Most people associate the disco era with hedonism, homosexuality, a sense of community, tacky fashions, and awful music. But in The Last Days of Disco Whit Stillman imagines the era as merely a singles bar for romantics in search of soulmates, largely heterosexual and hardly debauchees. The clothes, and the music, seem pretty good too. Floating through it are two beautiful, if strikingly different, women, surrounded by a host of look-alike, act-alike, sound-alike men.
With this film, his third, Stillman comes of age as the WASP Eric Rohmer, with a worldview at once so blinkered and benign that clubs full of transvestites and cokeheads come across as preppy and chaste. Characters from his other films, the similarly themed Metropolitan and Barcelona, return as well, revealing Stillman as a creator of his own fictional universe, the Joyce or Faulkner of the young urban professionals. Even as his glowing nighttime shots of the Empire State glamorized the class-ridden world of Metropolitan into a Manhattan wonderland, the disco era is cleaned up and rendered safe for Republicans in The Last Days of Disco. Stillman takes on something of the political character of George Bush, crossed with George Will: a sharp wit swaddled in a blanket of fuzzy niceness from a better era not so long ago. All this would be fine if Stillman were a better storyteller -- as it is, confusion over character motives, transformations, and even identity reigns in this film. It's a sharp disappointment after the varied pleasures of his earlier work. If Stillman wants to be the poet laureate of the Reagan era, that's fine: Just let his verses scan.

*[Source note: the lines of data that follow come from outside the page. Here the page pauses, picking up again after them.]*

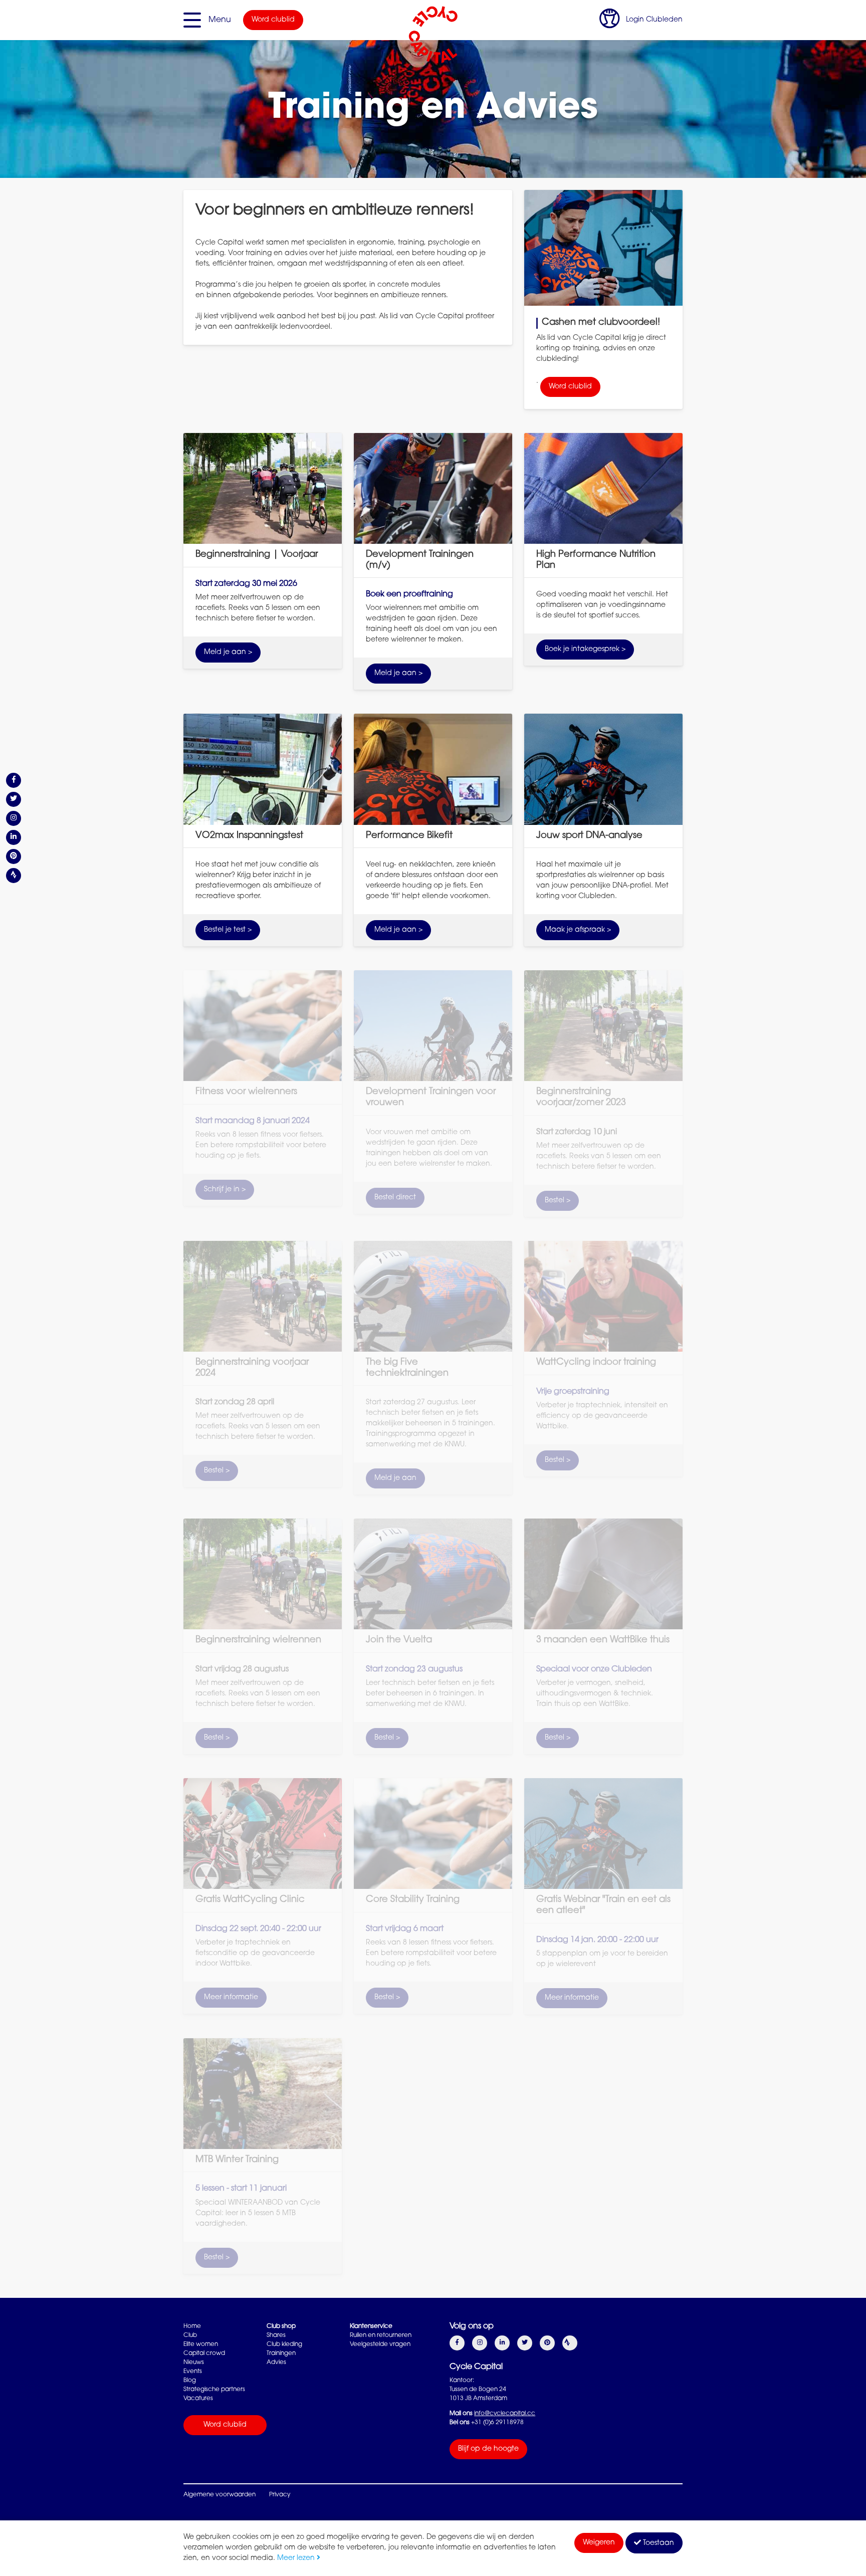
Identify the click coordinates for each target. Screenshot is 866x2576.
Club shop (281, 2326)
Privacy (279, 2495)
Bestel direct (395, 1197)
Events (192, 2372)
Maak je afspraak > (578, 930)
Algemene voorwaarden (219, 2495)
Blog (189, 2381)
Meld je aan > (228, 652)
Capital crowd (204, 2353)
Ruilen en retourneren (380, 2335)
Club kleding (284, 2344)
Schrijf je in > (225, 1189)
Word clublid (273, 20)
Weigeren (599, 2542)
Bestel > (557, 1200)
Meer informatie (231, 1997)
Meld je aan (395, 1478)
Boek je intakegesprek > (585, 649)
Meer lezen (297, 2558)
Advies (276, 2362)
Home (192, 2326)
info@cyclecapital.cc (504, 2414)
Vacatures (198, 2399)
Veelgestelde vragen (380, 2344)
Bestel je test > (228, 930)
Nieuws (193, 2362)
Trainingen (281, 2353)
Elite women (200, 2344)
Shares (276, 2335)
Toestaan (657, 2543)
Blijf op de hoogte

If nothing else this film proves that witty dialogue -- even lots of witty dialogue -- only takes you so far as a filmmaker. Hilarious riffs on everything from Uncle Scrooge comics to Julius Caesar, supplied here in abundance, lose their effectiveness when you can't tell who's speaking. Other filmmakers who specialized in barbed chatter wrote characters who looked and acted very differently from each other. Joseph Mankiewicz's actors -- let alone Preston Sturges' -- didn't swap lines; it would have been impossible. But Stillman's real character is not any individual, but rather a collective: the young and the mostly privileged of the 1980s. Harvard grad Stillman has them down cold -- which gets him points as an anthropologist -- but his failure to differentiate prepsters Mackenzie Astin, Matt Keeslar, and Robert Sean Leonard gets confusing after a while. One's a lawyer, one works in advertising, but they're all indistinguishable. The one exception is Stillman regular Chris Eigeman, who claims to be gay after feeling sexual attraction for someone on Mutual of Omaha's Wild Kingdom. Stillman doesn't do anything with this thread, despite the centrality of homosexuals to the disco era.
Instead, Chloe Sevigny and Kate Beckinsale are at the film's center, playing sweet (Sevigny) and snippy (Beckinsale) New York City roommates who socialize at a Studio 54-like disco. As an idealistic book editor, Sevigny displays the same calm in the midst of boho chaos that made her the most interesting character in her previous films Kids and Trees Lounge. As in her cab ride toward the end of Kids, she has plenty here to make her look thoughtful -- all three of these movies pair her off with unworthy men. A particularly nasty plot device of Kids echoes here, with similar effect: Stillman's attitude toward sex emphasizes the horrors of humiliation rather than the pleasures of the flesh.
Beckinsale (Cold Comfort Farm, Shooting Fish) is developing a screen character at once arrogant and funny. A woman who can kill with her looks but prefers to use her tongue, she'd be perfect casting for a new Dorothy Parker biopic. But here, her character's evident neuroses are never explored. And about 40 minutes into the film, her behavior toward Sevigny becomes so outrageously rude it's hard to see how they could possibly stay on speaking terms. This is but one of many unexplained ellipses in the plot, which with its multitude of screen characters acting at cross purposes devolves from an amusing look back at a lost world into a blurry Polaroid. Characters announce major changes in their lives, but when next we see them nothing has altered; or radical changes take place off camera. We only hear about a sharp U-turn in Sevigny's character toward the end of the film.
Given that much of the movie takes place in a disco's glittery, cavernous space, cinematographer John Thomas does a marvelous job in keeping the film's look bright and tweedy. The Last Days of Disco's even look matches Stillman's even keel as an artist -- boding well for his future career only if he finds material better suited for his easy, comfortable, prep school wit than the wrenching, life-transforming era looked at here.